Whether you deal with migraines, seasonal allergies, food sensitivities, or similar recurrent issues, symptom tracker apps can be useful for keeping all relevant health information in one place. Use them to avoid known triggers or identify other possible causes of health problems. Here’s a roundup of some of the top apps for anticipating and managing upcoming symptoms, as well as pinpointing potential triggers.
1. Migraine Buddy: Track Headaches
Migraine Buddy is a comprehensive app packed with features that make it easy to predict and manage incoming headaches. Track migraine attacks with this hugely popular app and try to identify your own triggers. Find out more about your migraines and their patterns, plus what type of relief helps most. When setting up the app, you can decide what you want to focus on: finding triggers and relief, understanding migraines, or talking to a doctor.

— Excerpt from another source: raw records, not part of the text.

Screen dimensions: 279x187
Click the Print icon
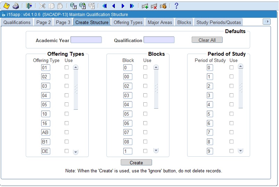pyautogui.click(x=16, y=6)
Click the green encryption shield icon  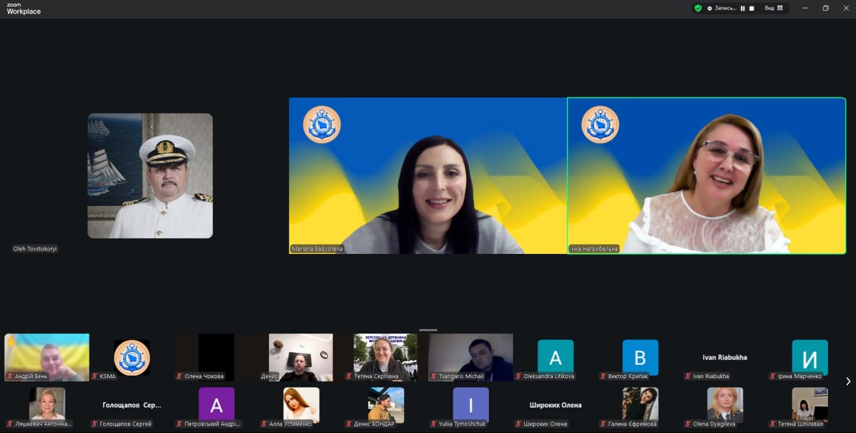click(698, 8)
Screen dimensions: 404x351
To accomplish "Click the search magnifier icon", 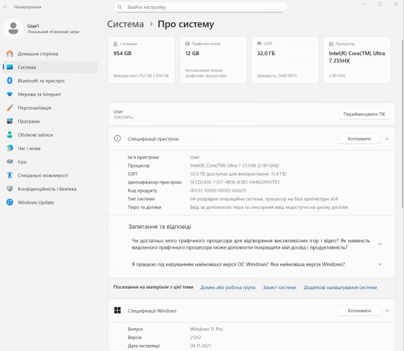I will coord(119,7).
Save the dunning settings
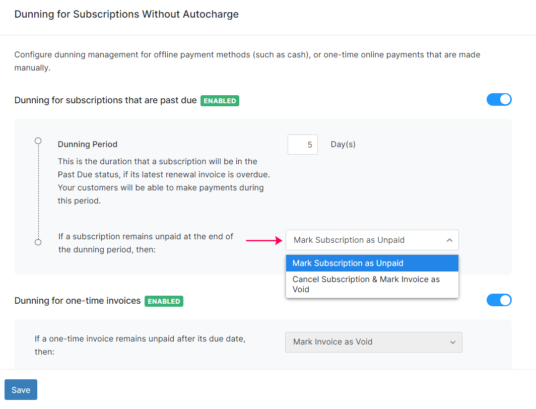Image resolution: width=536 pixels, height=409 pixels. coord(21,390)
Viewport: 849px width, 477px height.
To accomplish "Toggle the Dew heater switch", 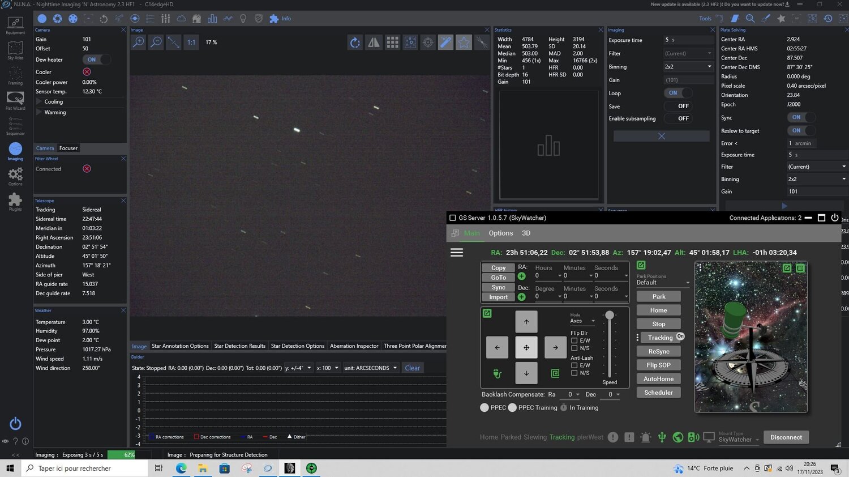I will [x=96, y=59].
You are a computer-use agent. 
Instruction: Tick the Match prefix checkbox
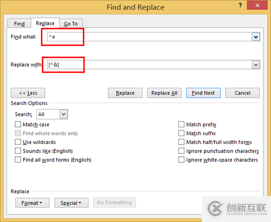(181, 124)
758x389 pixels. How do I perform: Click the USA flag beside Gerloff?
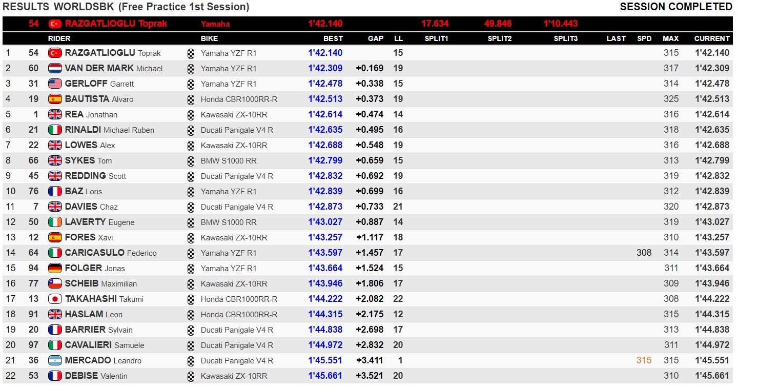tap(55, 84)
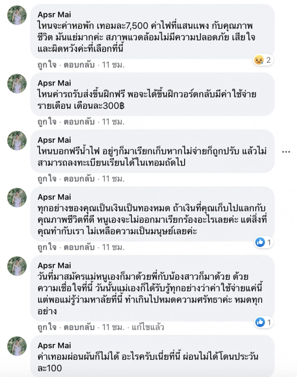Image resolution: width=297 pixels, height=377 pixels.
Task: Click the profile avatar on the bottom comment
Action: 18,345
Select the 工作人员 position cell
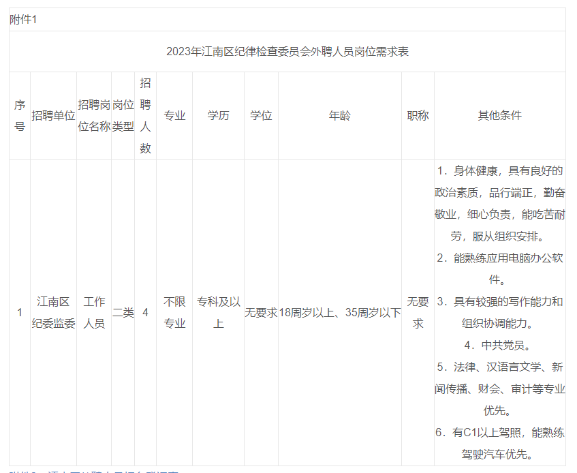 coord(94,312)
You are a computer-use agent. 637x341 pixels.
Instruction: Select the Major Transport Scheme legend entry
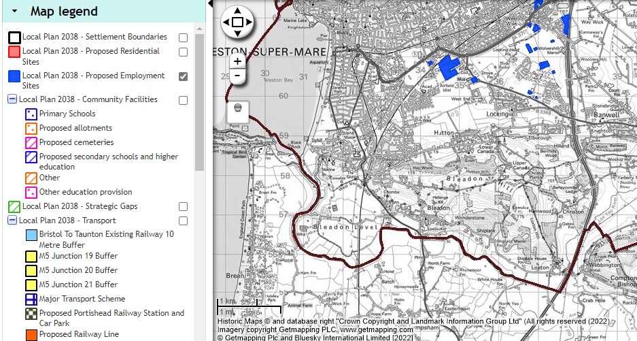point(82,299)
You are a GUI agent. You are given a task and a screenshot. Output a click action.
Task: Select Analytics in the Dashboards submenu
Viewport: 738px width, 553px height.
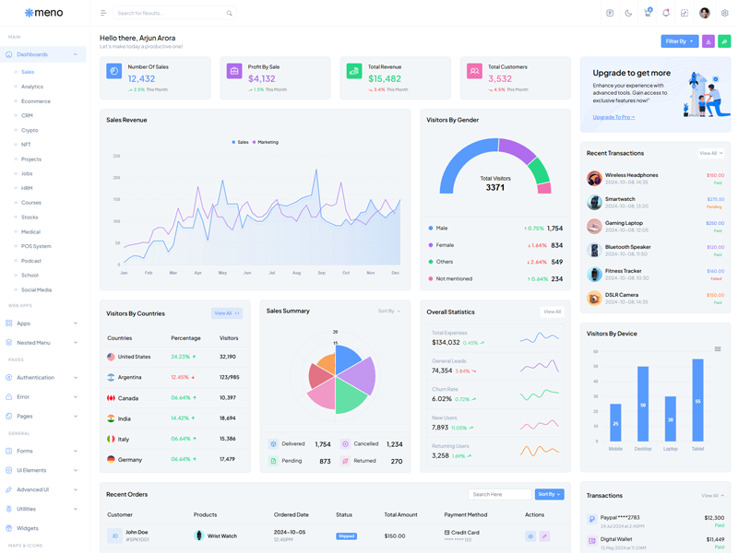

To record migraines, note the start and end times as well as the types of attacks. There are several options to choose from, including migraine, tension-type headache, cluster headache, postdrome, or prodrome. Include the level of pain, where you were when the headache started, and any additional symptoms.
The long list of possible triggers includes stress, sleep issues, anxiety and even variations of the weather. The app invites you to consider a number of causes, be it food allergies or dehydration. Possible relief methods you can try (and note in the app) include relaxing in a dark room, trying meditation, or taking a shower. Finally, take note of how the headache affected your activities, resulting in problems at work or at home.
2. Weatherwell: Health Forecast
Track how the weather may be affecting your health with this app. The weather can affect issues like headaches, joint problems, or allergies, and this app can help you recognize and prepare for symptoms before they develop.
In the app, you gain insights, track symptoms and get accurate weather forecasts. There’s also the option to focus on particular symptoms, including headaches, allergies, skin health, and your mood. Just fill out a quick questionnaire about your age, height, and location, and the app is all set.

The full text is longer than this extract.